The authors of a Big Data blog post write:
With Amazon DataZone, data users like data engineers, data scientists, and data analysts can share and access data across AWS accounts using a unified data portal, allowing them to discover, use, and collaborate on this data across their teams and organizations. Additionally, data owners and data stewards can make data discovery simpler by adding business context to data while balancing access governance to the data via pre-defined approval workflows in the user interface.
Overview of Amazon DataZone capabilities and concepts (Source: AWS News blog post)
The data management service was preannounced at re:Invent last year and publicly previewed in March this year. With the GA, the service offers improvements over the public preview. For instance, regarding the "Business Data Catalog" component, users can now attach multiple business glossary terms to assets and glossary terms to individual columns in the asset.
In addition, projects will serve as business use case-based logical containers. Through the governed data sharing, users can set up subscription terms to be attached to assets when published and automate subscription grant fulfillment for AWS-managed data lakes and Amazon Redshift with customizations using EventBridge events for other sources.
Other Cloud providers, like Microsoft and Google, offer similar services for data management that AWS provides with Amazon DataZone. Microsoft, for instance, offers Purview, a unified data governance solution to help manage and govern users' on-premises, multi-cloud, and software-as-a-service (SaaS) data. At the same time, Google provides Data Loss Prevention as part of the Sensitive Data Protection family of services. Alternatively, other solutions are available through Allation, Collibra, and OneTrust.
Peter Hanssens, an AWS Serverless Hero, tweeted:
Amazon DataZone is an interesting release... it's at a price point that will be seriously competitive compared to other players out there in the market but I have question marks around its usability (which I hope will become more data folk-friendly).
Yet, in an Amazon Science news item, the author writes:
Going forward, the team will continue to expand Amazon DataZone’s integration with third-party data tools and sources. In addition, the team will continue to focus on introducing additional simplification via automation that will make data more easily discoverable, make it more understandable, and facilitate the extraction of insights.

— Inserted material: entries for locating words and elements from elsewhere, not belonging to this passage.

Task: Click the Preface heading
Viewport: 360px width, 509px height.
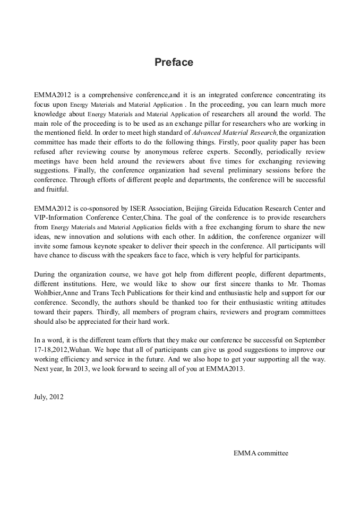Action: [174, 63]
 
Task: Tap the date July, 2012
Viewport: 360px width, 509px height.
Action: [48, 396]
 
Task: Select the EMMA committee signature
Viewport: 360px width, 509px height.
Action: [261, 453]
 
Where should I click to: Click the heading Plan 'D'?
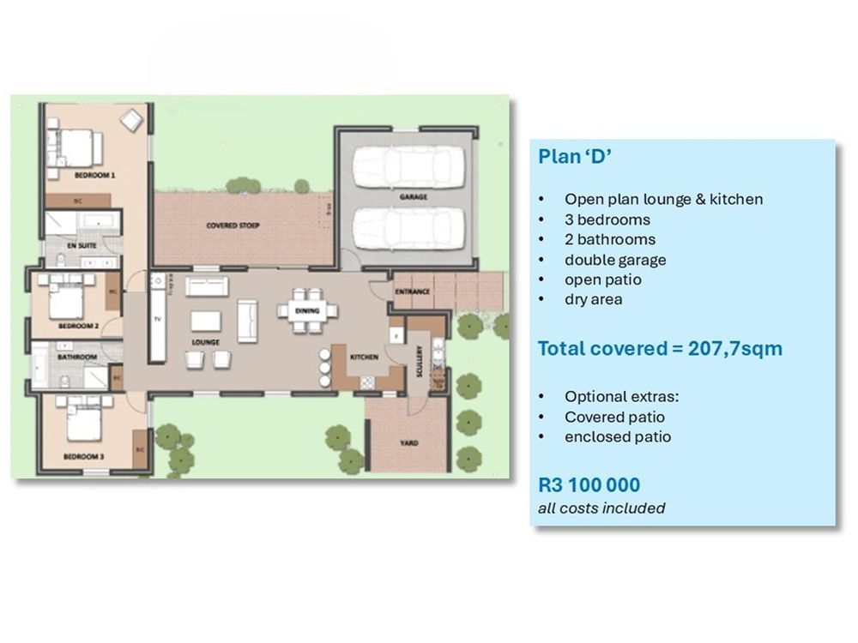coord(574,157)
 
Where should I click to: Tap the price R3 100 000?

Currently, Amazon DataZone is available in eleven AWS regions: US East (Ohio), US East (N. Virginia), US West (Oregon), Asia Pacific (Singapore), Asia Pacific (Sydney), Asia Pacific (Tokyo), Canada (Central), Europe (Frankfurt), Europe (Ireland), Europe (Stockholm), and South America (São Paulo). Furthermore, pricing details are available on the pricing page, while more information and guidance on the service can be found through the user guide.